To prevent recurrences and to target the primary immunodeficiency in these patients, immunostimulatory drugs such as cimetidine, levamisole, zinc, and Vitamin C have been tried. Cimetidine, an H2 receptor antagonist, has been shown to enhance a variety of immunologic functions because of its inhibitory effects on suppressor T-cell function. Patients receiving cimetidine exhibit enhanced cell-mediated immunity as evaluated by increased responses to skin test antigens and increased responses of lymphocytes to mitogen stimulation. However, the safety of oral Cimetidine is not established in patients below the age of 16 years. Since all our patients were below the safe age limit, we did not prescribe cimetidine.

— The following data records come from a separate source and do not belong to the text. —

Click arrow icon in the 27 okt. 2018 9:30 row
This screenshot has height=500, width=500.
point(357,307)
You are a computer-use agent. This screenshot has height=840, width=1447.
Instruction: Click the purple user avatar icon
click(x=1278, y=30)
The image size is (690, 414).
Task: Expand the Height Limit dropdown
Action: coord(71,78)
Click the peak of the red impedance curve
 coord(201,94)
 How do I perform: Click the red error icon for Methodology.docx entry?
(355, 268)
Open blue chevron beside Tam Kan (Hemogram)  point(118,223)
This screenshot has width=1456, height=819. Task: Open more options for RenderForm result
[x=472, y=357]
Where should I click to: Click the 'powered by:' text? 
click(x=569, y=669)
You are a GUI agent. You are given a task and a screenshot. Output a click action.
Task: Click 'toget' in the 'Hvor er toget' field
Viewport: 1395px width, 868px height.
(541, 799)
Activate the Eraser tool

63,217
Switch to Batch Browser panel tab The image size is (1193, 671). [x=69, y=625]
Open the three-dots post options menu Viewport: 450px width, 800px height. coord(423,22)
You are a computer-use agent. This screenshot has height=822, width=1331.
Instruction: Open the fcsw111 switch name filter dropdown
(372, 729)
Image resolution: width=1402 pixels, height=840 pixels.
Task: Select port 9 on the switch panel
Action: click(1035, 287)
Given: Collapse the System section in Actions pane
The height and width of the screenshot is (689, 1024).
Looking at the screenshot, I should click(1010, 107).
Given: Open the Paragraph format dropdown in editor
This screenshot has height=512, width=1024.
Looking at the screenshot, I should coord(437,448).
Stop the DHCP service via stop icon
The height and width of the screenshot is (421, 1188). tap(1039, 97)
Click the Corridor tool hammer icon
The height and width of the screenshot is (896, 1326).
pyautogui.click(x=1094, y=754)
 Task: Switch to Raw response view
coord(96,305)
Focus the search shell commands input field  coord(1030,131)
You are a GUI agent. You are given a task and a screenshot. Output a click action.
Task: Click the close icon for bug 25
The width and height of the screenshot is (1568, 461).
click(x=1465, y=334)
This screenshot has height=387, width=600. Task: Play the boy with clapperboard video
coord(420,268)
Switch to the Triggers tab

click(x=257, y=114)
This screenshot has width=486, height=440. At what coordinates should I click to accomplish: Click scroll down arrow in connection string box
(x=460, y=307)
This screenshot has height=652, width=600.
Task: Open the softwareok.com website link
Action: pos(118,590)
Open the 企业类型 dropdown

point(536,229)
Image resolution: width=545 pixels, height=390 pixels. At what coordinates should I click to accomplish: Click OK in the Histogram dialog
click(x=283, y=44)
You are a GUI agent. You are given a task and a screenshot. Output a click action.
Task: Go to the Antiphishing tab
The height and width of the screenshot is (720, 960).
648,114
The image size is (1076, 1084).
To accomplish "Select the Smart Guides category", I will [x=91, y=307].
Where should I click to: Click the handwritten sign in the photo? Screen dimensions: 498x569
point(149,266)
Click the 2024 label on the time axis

Levamisole is another immunomodulatory drug used in many patients with extensive viral infections such as verruca and molluscum contagiosum. Levamisole decreases cAMP and increases cGMP levels in cells, thus maintaining intracellular cGMP which is required for neutrophil and macrophage mobility., It also makes the macrophages more hydrophilic. Through both these mechanisms, it promotes chemotaxis by both these types of cells., It is prescribed in a dose of 2.5 mg/kg twice–thrice weekly.
Zinc is a cofactor for thymulin, a thymic hormone essential for T-cell maturation; thus it too acts as an immunomodulator. Oral zinc sulfate in a dose of 200 mg once daily has been reported to be useful in CMC by Polizzi et al.
| Conclusion|| |
We present a potential therapeutic regimen for maintaining remissions in CMC. However, our observation needs to be confirmed in a larger cohort of patients.